Quand comptez-vous ouvrir ces bureaux ?
Ali Ouni : L’installation est imminente. Tous les aspects structurels sont déjà en place. Là, nous travaillons avec des partenaires locaux. On ne veut pas y aller de manière complétement autonome mais avec des partenaires sur place. On vise le quatrième trimestre 2017.
« Dans pas mal de cas, les dossiers ne pouvaient passer sans qu’ils ne soient bloqués. »
Selon vous, vos meilleurs projets sont réalisés à Abidjan. Donnez-nous quelques exemples ?
Lotfi Fehri : Sur la Côte d’Ivoire, je peux évoquer deux projets très parlants en termes de transformation digitale. D’abord, celui de la Direction générale du Trésor public. Où nous avons travaillé sur la dématérialisation des mandats fournisseurs, c’est-à-dire les dossiers des fournisseurs de l’Etat. Non seulement ces dossiers sont souvent constitués de milliers de pages mais en termes de processus vis-à-vis des payeurs, des directeurs du Trésor et vis-à-vis du ministre des Finances, il n’y avait aucune visibilité sur la durée de traitement. Du coup, le paiement d’un dossier pouvait durer plusieurs jours voire des mois, pour ne pas dire des années. Lorsque nous sommes arrivés en 2014, nous avons travaillé sur un projet qui permet de dématérialiser toute la chaîne. Depuis l’entrée, le dossier est scanné et classé dans les archives. On se retrouve après avec un dossier électronique qui circule entre les acteurs. Aujourd’hui, le dossier est traité en cinq jours. Nous avons également intégré dans le système, des notifications et des rappels pour que les utilisateurs soient notifiés dès que le traitement d’un dossier dépasse cinq jours. Nous avons aussi fait de l’intégration intelligente avec un outil qui permet de détecter si le fournisseur est en litige avec l’Etat.
Par le passé, ce contrôle était manuel. Et dans pas mal de cas, les dossiers ne pouvaient passer sans qu’ils ne soient bloqués. Aujourd’hui, c’est automatique. Si le Trésor a un fournisseur à payer et que le fournisseur est en litige avec l’Etat, il sera directement notifié, et il s’en suivra un circuit juridique pour régler ce litige. Deuxième exemple, le projet “e-Cabinet” qui est une composante du gros projet d’intranet gouvernemental “e-Gouv”, qui relie tous les cabinets ministériels. A ce stade, nous avons six ministères qui sont en production. Il y a une prévision de généralisation de ce projet sur 29 ministères, la Présidence de la République et la Primature. Pour nous, ce sont de belles réalisations qui entrent dans l’ère du digital.
« D’une itération à une autre, nous gagnons beaucoup en maturité, en expérience et en performance. »
Combien de francs cela coûte à l’Etat de Côte d’Ivoire ?
Ali Ouni : Ce ne sont pas des projets qui coûtent des milliards de francs.
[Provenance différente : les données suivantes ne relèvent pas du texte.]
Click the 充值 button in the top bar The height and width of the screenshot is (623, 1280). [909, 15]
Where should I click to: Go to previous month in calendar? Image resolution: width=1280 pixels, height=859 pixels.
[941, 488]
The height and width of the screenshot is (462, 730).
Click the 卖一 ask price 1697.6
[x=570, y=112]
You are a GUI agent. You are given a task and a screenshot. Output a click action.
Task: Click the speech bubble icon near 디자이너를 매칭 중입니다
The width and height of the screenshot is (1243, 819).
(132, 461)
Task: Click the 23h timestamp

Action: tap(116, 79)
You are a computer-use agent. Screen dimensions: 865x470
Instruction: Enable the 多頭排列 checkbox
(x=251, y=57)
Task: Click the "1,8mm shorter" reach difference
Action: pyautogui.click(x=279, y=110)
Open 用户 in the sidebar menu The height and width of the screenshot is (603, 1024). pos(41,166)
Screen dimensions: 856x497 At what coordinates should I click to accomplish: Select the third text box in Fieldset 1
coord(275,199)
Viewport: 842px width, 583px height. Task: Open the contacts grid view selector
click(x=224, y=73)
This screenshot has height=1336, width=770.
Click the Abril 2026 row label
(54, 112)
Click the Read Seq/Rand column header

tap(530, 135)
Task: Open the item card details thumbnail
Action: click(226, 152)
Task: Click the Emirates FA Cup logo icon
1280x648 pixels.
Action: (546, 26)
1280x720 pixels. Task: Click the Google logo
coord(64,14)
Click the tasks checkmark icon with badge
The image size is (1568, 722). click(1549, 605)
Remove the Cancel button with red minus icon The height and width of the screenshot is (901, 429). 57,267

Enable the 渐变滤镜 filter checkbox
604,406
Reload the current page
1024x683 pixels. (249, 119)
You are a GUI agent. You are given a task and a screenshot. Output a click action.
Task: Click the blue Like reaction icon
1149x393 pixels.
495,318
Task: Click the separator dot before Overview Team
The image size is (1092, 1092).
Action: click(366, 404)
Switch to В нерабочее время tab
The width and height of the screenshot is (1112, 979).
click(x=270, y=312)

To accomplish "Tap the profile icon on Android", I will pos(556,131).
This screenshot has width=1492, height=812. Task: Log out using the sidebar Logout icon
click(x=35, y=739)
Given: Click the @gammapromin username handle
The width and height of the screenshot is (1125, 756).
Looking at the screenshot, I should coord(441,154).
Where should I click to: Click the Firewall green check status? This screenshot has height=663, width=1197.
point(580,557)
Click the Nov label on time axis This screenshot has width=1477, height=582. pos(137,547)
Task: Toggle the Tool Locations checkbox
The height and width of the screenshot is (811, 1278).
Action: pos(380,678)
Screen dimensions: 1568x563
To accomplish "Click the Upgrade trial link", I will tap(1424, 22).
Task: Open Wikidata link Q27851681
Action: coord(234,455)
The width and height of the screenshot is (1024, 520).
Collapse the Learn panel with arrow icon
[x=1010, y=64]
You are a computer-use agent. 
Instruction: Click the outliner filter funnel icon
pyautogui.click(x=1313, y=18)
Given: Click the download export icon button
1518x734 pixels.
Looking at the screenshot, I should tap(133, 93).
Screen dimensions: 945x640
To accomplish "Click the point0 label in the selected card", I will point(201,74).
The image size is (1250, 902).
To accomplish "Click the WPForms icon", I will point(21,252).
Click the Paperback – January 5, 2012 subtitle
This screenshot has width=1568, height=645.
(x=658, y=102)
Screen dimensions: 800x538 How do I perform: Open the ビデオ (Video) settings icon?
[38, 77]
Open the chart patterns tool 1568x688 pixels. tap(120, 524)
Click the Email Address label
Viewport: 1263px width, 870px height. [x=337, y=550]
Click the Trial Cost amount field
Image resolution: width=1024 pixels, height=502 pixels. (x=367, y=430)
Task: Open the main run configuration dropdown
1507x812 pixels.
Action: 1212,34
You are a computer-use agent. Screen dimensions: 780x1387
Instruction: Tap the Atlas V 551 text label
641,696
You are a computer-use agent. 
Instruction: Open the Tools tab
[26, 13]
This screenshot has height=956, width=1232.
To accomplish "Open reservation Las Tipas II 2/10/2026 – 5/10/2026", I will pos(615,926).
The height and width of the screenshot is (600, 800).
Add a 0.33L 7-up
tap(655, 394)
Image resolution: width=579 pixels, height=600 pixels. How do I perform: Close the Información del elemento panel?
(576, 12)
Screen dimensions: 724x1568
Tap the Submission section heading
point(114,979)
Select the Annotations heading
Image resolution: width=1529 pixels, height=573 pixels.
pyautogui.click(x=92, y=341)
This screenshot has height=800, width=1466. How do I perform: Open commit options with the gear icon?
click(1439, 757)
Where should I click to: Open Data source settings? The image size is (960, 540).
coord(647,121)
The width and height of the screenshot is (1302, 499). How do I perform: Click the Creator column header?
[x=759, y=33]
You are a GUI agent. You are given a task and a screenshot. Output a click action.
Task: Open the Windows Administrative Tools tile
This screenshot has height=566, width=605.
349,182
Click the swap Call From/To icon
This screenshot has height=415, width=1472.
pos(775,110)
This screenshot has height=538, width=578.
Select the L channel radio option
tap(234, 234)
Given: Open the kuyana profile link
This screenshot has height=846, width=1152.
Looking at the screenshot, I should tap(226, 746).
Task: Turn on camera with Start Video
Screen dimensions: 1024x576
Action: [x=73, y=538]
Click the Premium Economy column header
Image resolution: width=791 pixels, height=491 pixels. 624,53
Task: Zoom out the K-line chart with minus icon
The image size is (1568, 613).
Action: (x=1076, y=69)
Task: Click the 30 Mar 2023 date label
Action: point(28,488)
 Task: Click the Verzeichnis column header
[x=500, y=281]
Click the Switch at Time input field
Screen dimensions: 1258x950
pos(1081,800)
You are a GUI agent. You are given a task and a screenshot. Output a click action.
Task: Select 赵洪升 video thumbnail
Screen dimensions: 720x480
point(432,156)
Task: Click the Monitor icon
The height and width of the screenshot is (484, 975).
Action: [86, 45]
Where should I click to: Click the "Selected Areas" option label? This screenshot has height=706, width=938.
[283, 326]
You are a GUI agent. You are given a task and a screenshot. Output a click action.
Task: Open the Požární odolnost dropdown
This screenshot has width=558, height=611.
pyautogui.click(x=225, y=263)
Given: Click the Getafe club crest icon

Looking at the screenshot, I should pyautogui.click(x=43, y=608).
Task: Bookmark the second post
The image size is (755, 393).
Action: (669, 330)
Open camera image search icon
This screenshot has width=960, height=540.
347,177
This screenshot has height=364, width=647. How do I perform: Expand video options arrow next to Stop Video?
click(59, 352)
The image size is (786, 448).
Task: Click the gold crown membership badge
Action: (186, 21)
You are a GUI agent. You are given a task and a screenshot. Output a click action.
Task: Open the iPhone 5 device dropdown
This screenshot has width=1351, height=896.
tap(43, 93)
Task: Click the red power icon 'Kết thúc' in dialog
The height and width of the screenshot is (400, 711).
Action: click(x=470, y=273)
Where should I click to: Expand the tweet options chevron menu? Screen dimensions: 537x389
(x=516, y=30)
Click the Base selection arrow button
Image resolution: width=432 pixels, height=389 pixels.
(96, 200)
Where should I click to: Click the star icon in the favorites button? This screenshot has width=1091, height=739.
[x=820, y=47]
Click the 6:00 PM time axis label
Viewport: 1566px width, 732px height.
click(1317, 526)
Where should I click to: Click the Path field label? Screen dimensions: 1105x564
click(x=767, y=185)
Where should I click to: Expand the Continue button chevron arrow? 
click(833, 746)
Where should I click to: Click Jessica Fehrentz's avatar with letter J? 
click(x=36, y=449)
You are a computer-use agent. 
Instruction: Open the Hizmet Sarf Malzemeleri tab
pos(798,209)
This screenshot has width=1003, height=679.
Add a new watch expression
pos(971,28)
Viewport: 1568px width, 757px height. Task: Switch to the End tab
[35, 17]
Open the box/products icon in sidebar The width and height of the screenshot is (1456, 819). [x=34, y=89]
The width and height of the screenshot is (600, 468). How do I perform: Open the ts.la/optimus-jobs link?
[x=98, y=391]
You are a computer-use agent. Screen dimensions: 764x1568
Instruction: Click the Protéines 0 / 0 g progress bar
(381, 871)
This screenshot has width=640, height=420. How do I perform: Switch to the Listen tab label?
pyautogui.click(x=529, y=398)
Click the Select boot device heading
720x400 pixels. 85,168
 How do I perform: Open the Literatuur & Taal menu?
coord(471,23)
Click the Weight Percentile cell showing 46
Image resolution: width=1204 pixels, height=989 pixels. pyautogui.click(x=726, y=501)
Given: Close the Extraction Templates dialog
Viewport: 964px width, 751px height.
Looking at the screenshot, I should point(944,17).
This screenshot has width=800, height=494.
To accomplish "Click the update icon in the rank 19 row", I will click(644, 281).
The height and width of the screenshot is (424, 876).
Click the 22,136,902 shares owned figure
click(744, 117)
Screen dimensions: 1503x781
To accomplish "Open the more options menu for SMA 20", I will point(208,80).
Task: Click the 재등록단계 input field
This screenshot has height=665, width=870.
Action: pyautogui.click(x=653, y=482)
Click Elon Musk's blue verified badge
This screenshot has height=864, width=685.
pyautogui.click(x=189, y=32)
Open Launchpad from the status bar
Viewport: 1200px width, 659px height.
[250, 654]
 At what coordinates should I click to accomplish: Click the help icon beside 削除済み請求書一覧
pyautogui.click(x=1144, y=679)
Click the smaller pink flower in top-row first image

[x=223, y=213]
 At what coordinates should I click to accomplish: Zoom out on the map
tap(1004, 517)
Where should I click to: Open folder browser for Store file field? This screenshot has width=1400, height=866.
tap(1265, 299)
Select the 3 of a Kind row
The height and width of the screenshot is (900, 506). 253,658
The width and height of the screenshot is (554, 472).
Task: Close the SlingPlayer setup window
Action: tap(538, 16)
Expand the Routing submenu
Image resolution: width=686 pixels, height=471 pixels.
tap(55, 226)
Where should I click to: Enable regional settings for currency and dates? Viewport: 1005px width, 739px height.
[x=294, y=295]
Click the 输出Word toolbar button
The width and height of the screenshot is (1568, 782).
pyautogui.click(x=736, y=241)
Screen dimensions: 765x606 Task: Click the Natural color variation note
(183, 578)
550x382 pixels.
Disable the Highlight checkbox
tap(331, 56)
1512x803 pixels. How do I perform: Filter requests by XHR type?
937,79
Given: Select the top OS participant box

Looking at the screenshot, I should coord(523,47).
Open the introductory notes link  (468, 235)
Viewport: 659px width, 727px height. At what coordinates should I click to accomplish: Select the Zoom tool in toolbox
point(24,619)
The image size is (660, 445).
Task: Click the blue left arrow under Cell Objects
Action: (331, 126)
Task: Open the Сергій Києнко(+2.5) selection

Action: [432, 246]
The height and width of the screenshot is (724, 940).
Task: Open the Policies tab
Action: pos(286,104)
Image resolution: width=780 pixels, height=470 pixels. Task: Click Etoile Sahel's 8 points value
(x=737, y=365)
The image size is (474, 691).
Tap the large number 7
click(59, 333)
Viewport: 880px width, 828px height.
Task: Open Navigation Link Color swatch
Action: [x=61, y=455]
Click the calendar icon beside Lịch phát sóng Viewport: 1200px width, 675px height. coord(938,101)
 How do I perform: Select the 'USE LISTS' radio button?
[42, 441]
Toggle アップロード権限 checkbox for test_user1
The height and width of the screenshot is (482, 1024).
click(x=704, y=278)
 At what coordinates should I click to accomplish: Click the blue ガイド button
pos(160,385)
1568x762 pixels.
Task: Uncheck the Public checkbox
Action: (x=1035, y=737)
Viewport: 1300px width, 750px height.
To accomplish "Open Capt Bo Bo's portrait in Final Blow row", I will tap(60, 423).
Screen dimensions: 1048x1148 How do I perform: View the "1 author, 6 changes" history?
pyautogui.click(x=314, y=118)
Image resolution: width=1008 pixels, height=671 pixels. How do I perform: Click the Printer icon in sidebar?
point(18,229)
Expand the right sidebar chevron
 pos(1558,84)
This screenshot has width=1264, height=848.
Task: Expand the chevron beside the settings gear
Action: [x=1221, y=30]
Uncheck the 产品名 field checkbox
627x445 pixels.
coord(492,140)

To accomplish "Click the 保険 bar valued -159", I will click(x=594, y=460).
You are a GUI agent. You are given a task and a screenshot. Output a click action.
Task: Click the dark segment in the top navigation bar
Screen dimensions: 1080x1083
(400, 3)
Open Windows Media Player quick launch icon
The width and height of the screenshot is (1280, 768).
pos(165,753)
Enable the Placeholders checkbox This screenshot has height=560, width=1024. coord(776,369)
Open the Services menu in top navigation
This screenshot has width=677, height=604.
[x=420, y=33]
Certains décideurs n’osent pas aller loin dans leurs démarches de transformation digitale parce qu’ils sont freinés par les coûts. Ce que nous faisons, c’est de dire qu’on peut faire de la transformation digitale de manière intelligente et efficace à des coûts raisonnables. Dans le cas par exemple du déploiement de la solution collaborative interministérielle au sein du gouvernement ivoirien, on n’a pas pensé à un déploiement Big Bang sur 29 ministères d’un coup. C’est un projet qui a démarré il y a deux ans et demi et que nous sommes en train de faire maturer progressivement d’un ministère à un autre. C’est du déploiement itératif, d’une itération à une autre, nous gagnons beaucoup en maturité, en expérience et en performance. Cela a permis aussi aux utilisateurs de monter en compétence. Le déploiement se fait avec les ressources techniques au niveau du gouvernement, et ça, c’est aussi un élément très important. Parce qu’il faut qu’on sorte de ce modèle où on est uniquement fournisseur d’expertise.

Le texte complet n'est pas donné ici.